Anggota Parlemen Buruh, Bell Ribeiro-Addy, mengatakan bahwa gagasan seorang akademisi diseret melalui tingkat pengawasan media seperti itu “is unheard of”. Sementara itu, Sir James Cleverly, pejabat bayangan bidang komunitas, menyatakan ia marah terhadap kematian yang disebut “tragic” tersebut dan menyebut “a number of people at a number of academic institutions have serious questions to answer”. Cleverly menulis di X, “His whole world fell apart,”.

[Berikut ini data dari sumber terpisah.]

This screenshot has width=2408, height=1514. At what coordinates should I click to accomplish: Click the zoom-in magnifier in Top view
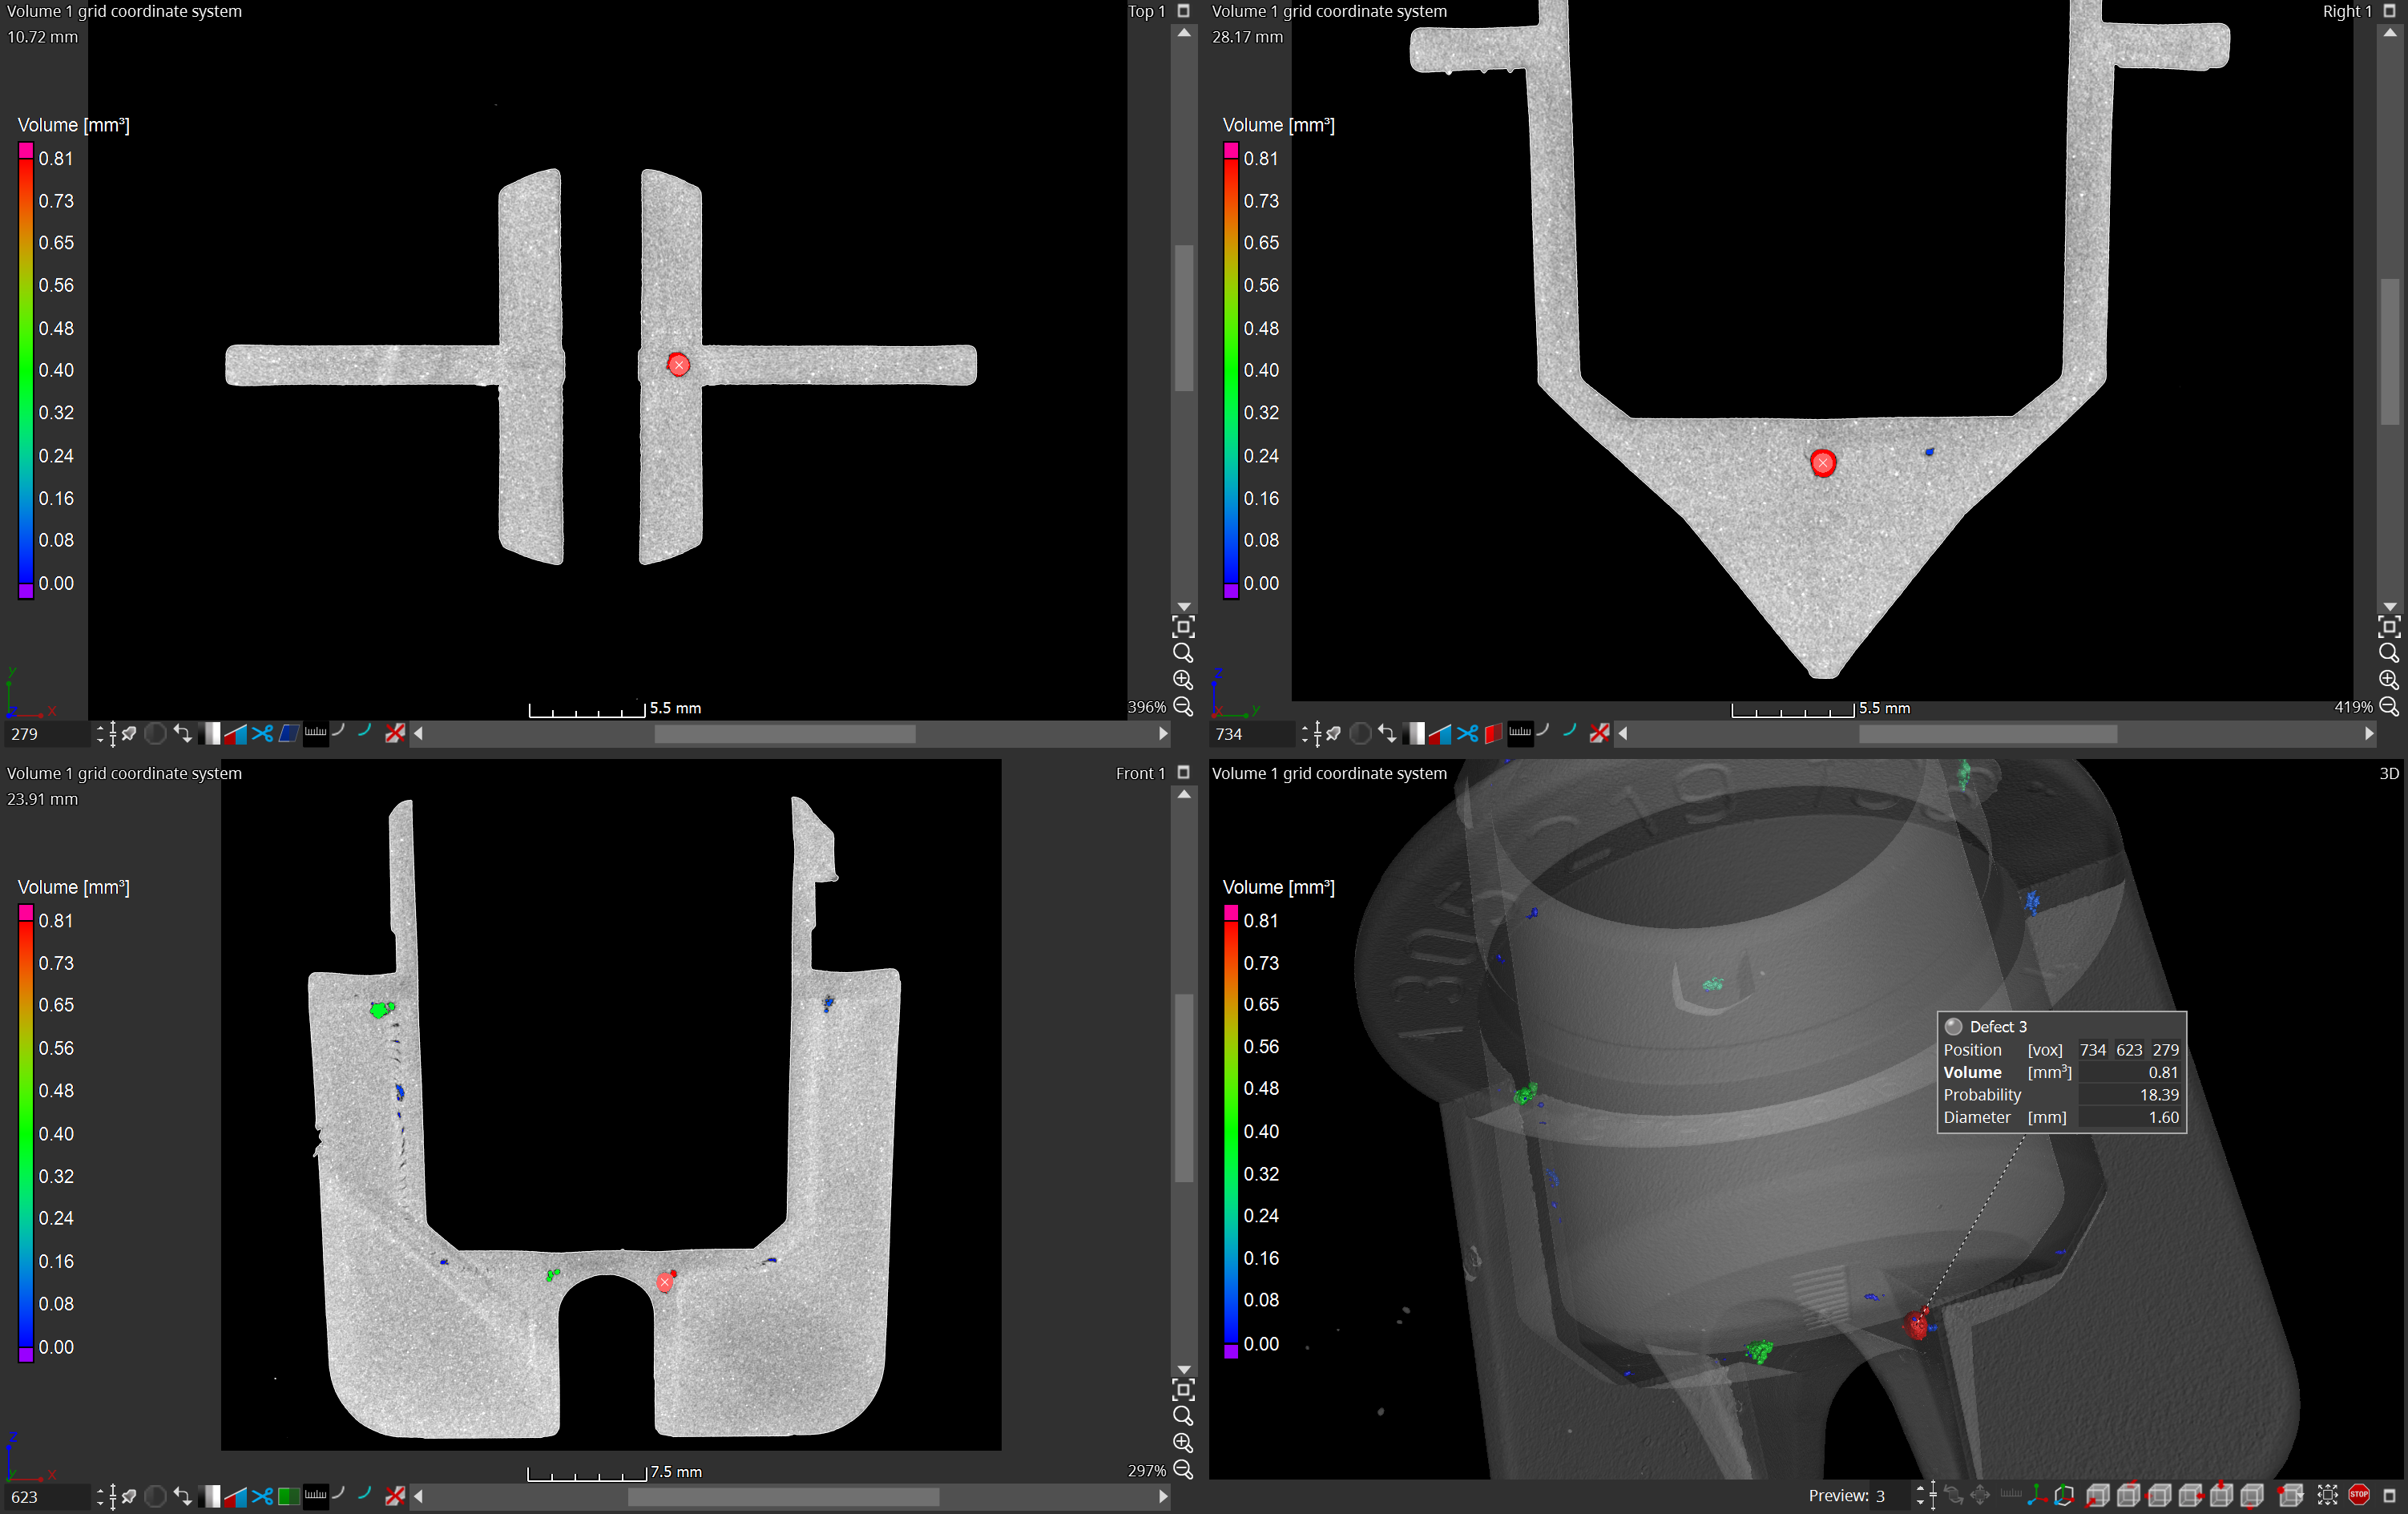tap(1183, 680)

Arday sebelumnya membantah plagiarisme, meski mengakui adanya kesalahan dalam karyanya. Dalam konteks kontroversi yang menyusul, ia menyebut hal itu berdampak pada “an unrelenting level of public scrutiny and personal attack”.

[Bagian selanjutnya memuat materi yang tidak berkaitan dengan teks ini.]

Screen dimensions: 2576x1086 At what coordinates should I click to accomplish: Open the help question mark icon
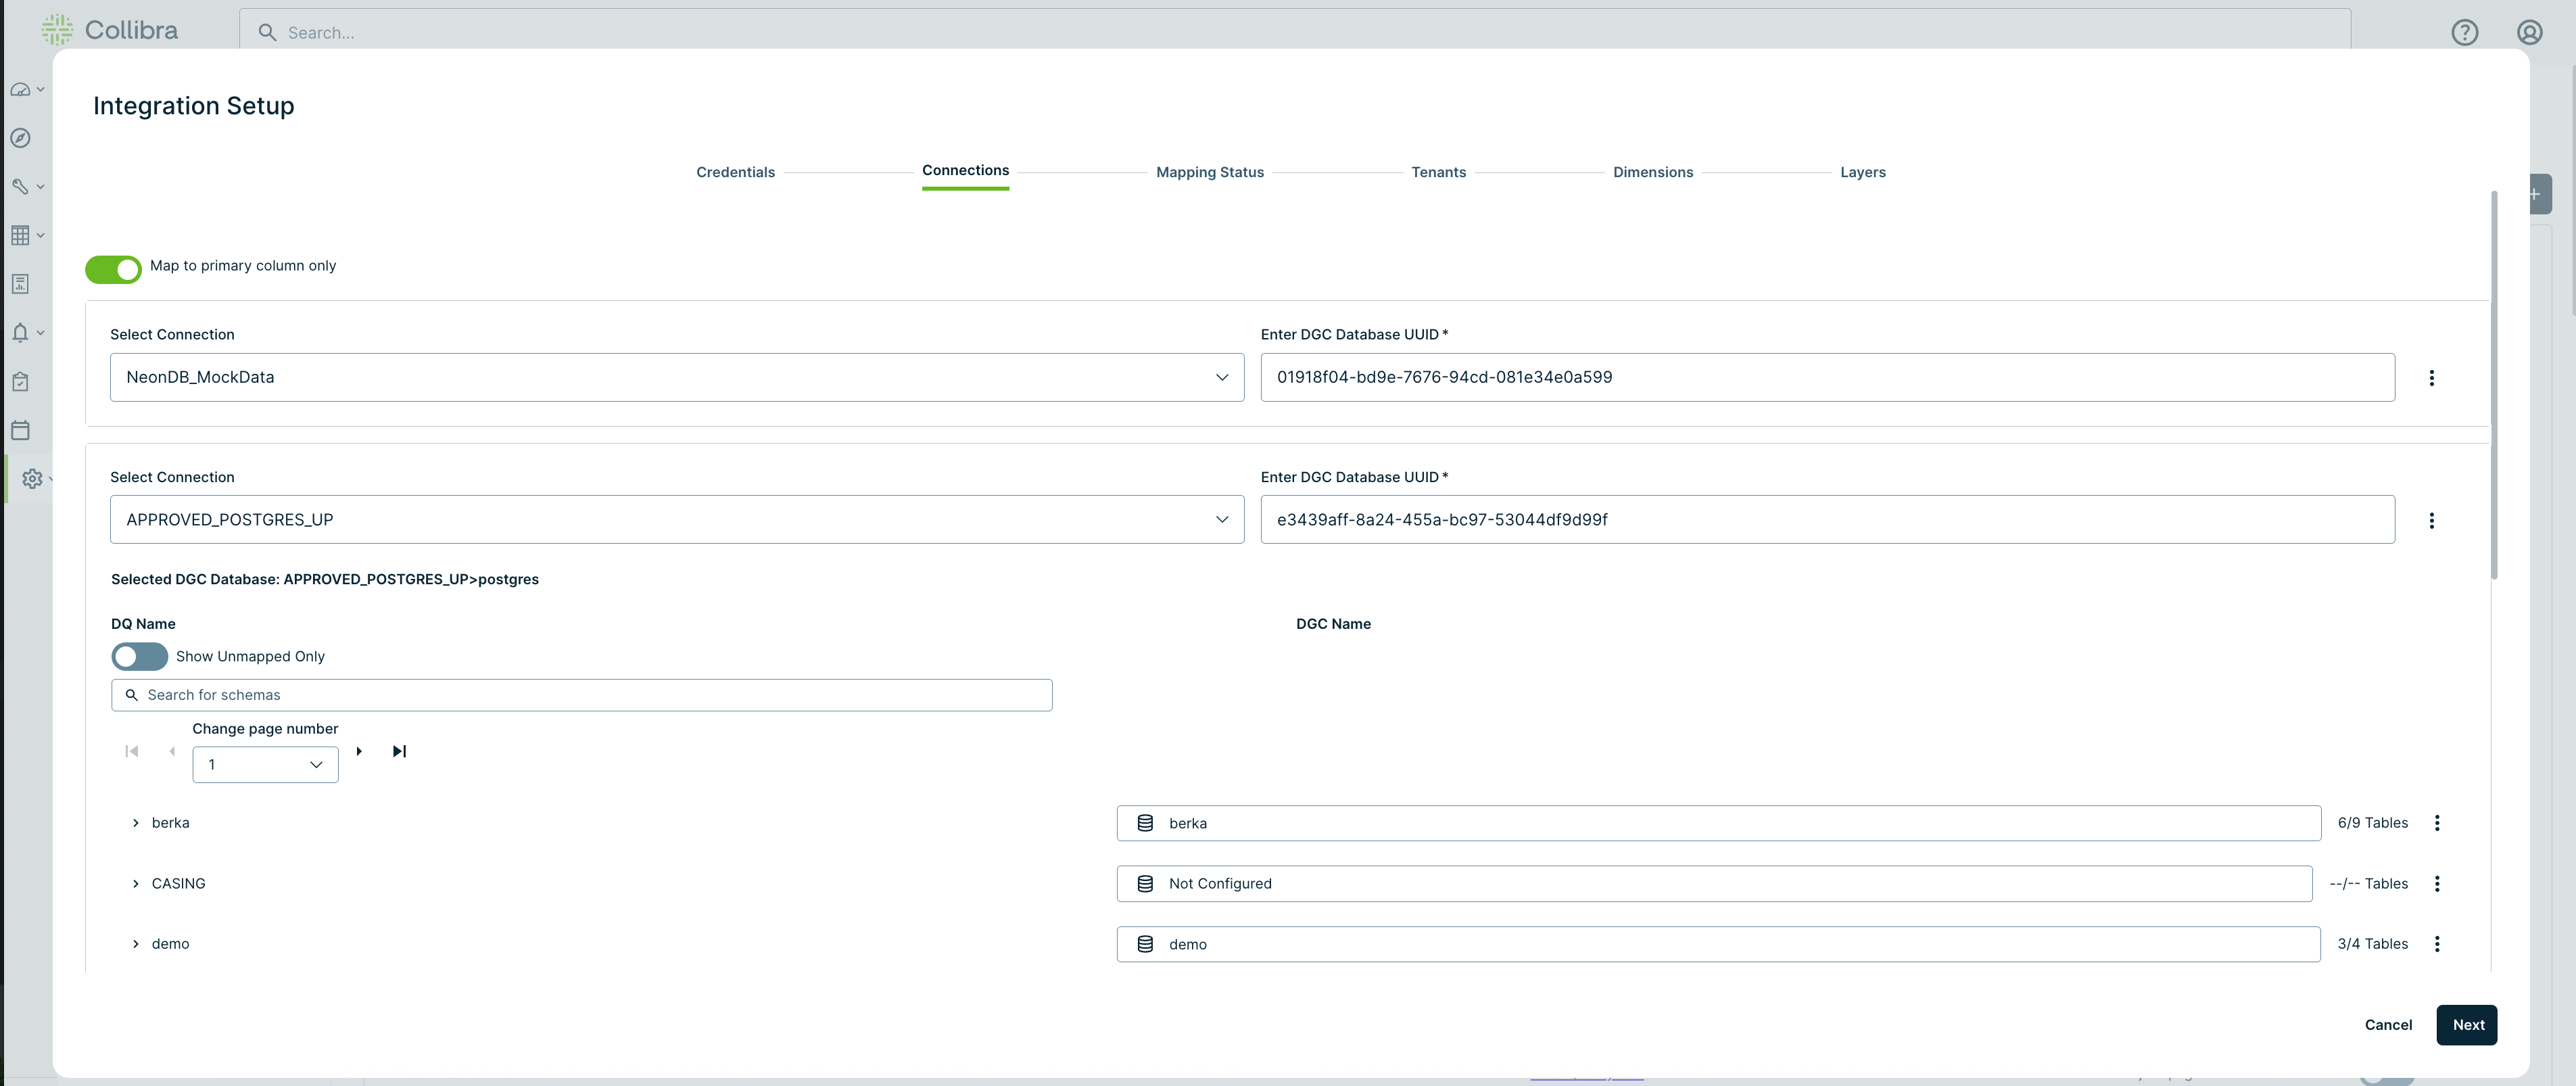pyautogui.click(x=2464, y=33)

Perselisihan itu bermula setelah akademisi lain, Nathan Cofnas—yang mengidentifikasi dirinya sebagai “race realist”—menyatakan ia menemukan sejumlah “numerous instances of plagiarism” dalam karya Arday. Cofnas, yang kemudian diberhentikan dari perannya di Cambridge pada 2024, menjadi pemicu awal eskalasi pembahasan.

Arday juga menyampaikan bahwa beberapa kesalahan pada karya akademik awalnya berkaitan dengan autisme. Ia mengatakan ia bergantung pada “using mimicry to make sense of information” dan menyebut bahwa pemeriksaan serupa mungkin akan menemukan kesalahan yang sepadan pada akademisi lain.

Pada 2023, pengangkatan Arday sebagai profesor kulit hitam termuda di Cambridge pada usia 37 tahun sempat dipuji sebagai momen progresif. Saat mengumumkan pengunduran dirinya pekan lalu, Arday menyatakan “personal cost” dari pengawasan terhadap dirinya telah menjadi “too great”. Ia menambahkan, “While criticism is an inevitable part of academic life, what I have experienced has gone far beyond scholarly disagreement,” dan menyebut “The relentless accusations, speculation and public commentary have taken a profound toll on me and on those I love.” Ia juga menegaskan pengunduran dirinya tidak boleh disalahartikan sebagai penerimaan terhadap narasi yang mengelilinginya.

Universitas Cambridge sempat menyatakan klaim plagiarisme terkait tesis dan sejumlah publikasi jurnal Arday telah ditinjau melalui Liverpool John Moores University (LJMU) serta jurnal-jurnal terkait. LJMU, yang memberi Arday gelar PhD pada 2015, menyimpulkan bahwa Arday “had not plagiarised work”.